Quote:Centrals seem to rule the night - but I was told that by raising my pressure to 11. that *I* have created them. (Long story - I fell through the cracks with this clinic from the start, so between the Resp Tech and a VPAP study I had in August that showed an average pressure of 12.3, I gradually increased the pressure to 11 and I finally felt like I had actually had a decent sleep again - I had been feeling as if I was smothering, wake up choking etc. I was getting no response from the sleep clinic to concerns, and no help from the cpap provider I was assigned to so I was forced to manage on my own.
First, it's a shame that you've been allowed to fall through the cracks by the clinic.
That said, however, you likely HAVE created the problem with centrals by increasing the pressure up to 11cm. Approximately 15% of PAPers are seriously sensitive enough to positive airway pressure for them to develop pressure induced centrals once the pressure is increased past their personal "pressure threshold."
Since the problem seems to be with centrals, you need to figure out how to balance "enough pressure to prevent (most) of the obstructive events" and "not enough pressure to trigger an excessive number of central events."

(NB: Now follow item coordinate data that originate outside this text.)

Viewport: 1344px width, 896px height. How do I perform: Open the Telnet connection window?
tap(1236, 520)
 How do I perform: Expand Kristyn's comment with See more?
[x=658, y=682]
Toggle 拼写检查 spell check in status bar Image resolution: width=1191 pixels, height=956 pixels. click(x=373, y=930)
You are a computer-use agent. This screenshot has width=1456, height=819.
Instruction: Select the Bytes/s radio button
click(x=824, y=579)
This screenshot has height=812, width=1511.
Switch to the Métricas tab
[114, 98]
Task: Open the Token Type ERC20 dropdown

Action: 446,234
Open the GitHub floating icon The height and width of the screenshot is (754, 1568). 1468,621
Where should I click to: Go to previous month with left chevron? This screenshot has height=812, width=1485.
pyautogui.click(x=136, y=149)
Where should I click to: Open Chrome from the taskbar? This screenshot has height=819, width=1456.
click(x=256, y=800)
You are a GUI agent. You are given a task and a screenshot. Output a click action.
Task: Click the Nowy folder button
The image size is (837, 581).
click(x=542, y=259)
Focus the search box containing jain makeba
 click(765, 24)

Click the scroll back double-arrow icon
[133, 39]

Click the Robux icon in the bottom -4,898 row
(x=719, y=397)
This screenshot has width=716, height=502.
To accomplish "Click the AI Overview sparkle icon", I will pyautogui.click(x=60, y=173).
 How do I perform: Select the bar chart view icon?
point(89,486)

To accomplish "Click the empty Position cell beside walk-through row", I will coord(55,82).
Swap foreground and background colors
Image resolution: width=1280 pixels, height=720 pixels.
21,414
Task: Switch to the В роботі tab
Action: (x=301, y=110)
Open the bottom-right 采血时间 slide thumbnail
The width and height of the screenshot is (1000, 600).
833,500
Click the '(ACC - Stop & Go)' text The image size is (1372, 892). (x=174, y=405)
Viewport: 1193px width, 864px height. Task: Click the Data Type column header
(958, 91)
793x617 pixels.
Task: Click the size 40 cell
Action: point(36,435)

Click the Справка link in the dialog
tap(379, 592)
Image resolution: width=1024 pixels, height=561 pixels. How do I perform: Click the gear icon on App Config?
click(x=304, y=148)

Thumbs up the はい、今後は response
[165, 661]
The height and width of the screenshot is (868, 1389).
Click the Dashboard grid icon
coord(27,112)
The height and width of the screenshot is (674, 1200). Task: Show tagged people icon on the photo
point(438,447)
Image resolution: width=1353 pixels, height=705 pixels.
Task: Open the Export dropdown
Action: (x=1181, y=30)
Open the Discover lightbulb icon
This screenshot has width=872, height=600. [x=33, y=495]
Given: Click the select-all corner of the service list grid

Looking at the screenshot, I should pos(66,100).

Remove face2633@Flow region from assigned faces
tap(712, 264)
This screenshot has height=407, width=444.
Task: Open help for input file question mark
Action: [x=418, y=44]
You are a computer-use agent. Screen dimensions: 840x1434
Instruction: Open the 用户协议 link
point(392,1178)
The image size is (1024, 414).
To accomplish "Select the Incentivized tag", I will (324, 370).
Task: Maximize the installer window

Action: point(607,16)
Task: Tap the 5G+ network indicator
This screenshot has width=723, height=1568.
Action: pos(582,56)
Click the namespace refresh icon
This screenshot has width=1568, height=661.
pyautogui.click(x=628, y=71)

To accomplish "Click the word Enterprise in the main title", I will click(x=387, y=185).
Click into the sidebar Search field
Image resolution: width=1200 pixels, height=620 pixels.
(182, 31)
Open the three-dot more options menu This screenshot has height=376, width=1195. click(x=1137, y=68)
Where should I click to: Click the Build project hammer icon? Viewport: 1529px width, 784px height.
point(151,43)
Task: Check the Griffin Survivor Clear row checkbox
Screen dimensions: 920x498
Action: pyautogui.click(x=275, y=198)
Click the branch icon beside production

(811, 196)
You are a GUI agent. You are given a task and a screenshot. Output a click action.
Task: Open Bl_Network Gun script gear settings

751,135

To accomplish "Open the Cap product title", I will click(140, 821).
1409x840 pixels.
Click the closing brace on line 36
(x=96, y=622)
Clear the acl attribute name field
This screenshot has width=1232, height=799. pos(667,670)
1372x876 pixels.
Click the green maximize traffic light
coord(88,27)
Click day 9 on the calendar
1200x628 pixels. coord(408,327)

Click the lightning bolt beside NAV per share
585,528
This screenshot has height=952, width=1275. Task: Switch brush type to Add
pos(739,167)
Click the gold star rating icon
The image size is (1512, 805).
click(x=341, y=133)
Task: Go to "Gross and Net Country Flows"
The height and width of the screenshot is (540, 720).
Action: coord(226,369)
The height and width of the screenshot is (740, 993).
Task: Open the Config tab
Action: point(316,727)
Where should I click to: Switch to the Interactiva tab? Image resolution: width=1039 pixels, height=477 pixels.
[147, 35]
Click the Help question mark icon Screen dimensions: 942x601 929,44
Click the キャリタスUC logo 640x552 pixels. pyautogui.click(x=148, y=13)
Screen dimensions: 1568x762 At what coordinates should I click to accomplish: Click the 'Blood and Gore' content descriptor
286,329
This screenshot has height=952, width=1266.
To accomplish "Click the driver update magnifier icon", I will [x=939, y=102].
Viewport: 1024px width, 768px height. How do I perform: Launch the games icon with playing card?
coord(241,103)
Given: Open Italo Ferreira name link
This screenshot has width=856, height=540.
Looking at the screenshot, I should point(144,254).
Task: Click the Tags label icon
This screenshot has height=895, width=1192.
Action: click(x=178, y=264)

Since you're basically being forced into managing things on your own, this is what I'd recommend as another PAP patient: Try lowering your pressure to 10cm and leave it there for a week or so. Then compare the whole week's worth of data to a typical week's worth of data at 11cm: Did the overall AHI go up or down? Did the number of CAs go down? Did the number of OAs and Hs go up? Were there more or fewer clusters of events?
If the overall AHI goes down because of a big decrease in CAs and in spite of a modest increase in OAs and Hs, then you might just be much better off with the lower pressure setting.
Quote:I know when I've had a rough night, I wake up tired and stay tired all day not feeling at all rested, my brain is "foggy" (only way I can describe it). I also find that I'm coughing a lot. I have the humidity at 5.5% (it's worse at a lower humidity) and with a heated hose now set at 81F - that doesn't seem to be a concern either. ("It's just the dry winter weather")
For now, I'd recommend tracking things in a simple log. Track a few of the daytime variables that indicate how well you are feeling on a simple 0-5 scale (0=not a problem, 5=an intense problem). Track the AHI, but also track how much sleep time you think you got during the night and how many wakes you remember in the morning. After a few weeks
, some patterns may emerge that will indicate whether a "rough night for AHI" or a "rough night for sleep continuity" is the more significant factor in how you're feeling.
Also see your PCP for the cough if it's been hanging around for more than a week or two. Upper respiratory infections (both viral and bacterial) can lead to a (temporary) worsening of the AHI and the quality of your sleep.
If you think the cough is PAP related, you may want to bump that humidity setting up from 5.5 to 6 or 6.5 (or higher). You may also find that a lower (or higher) temp in the hose might make the cough a bit better or worse. So it's worth playing around with the temp setting too.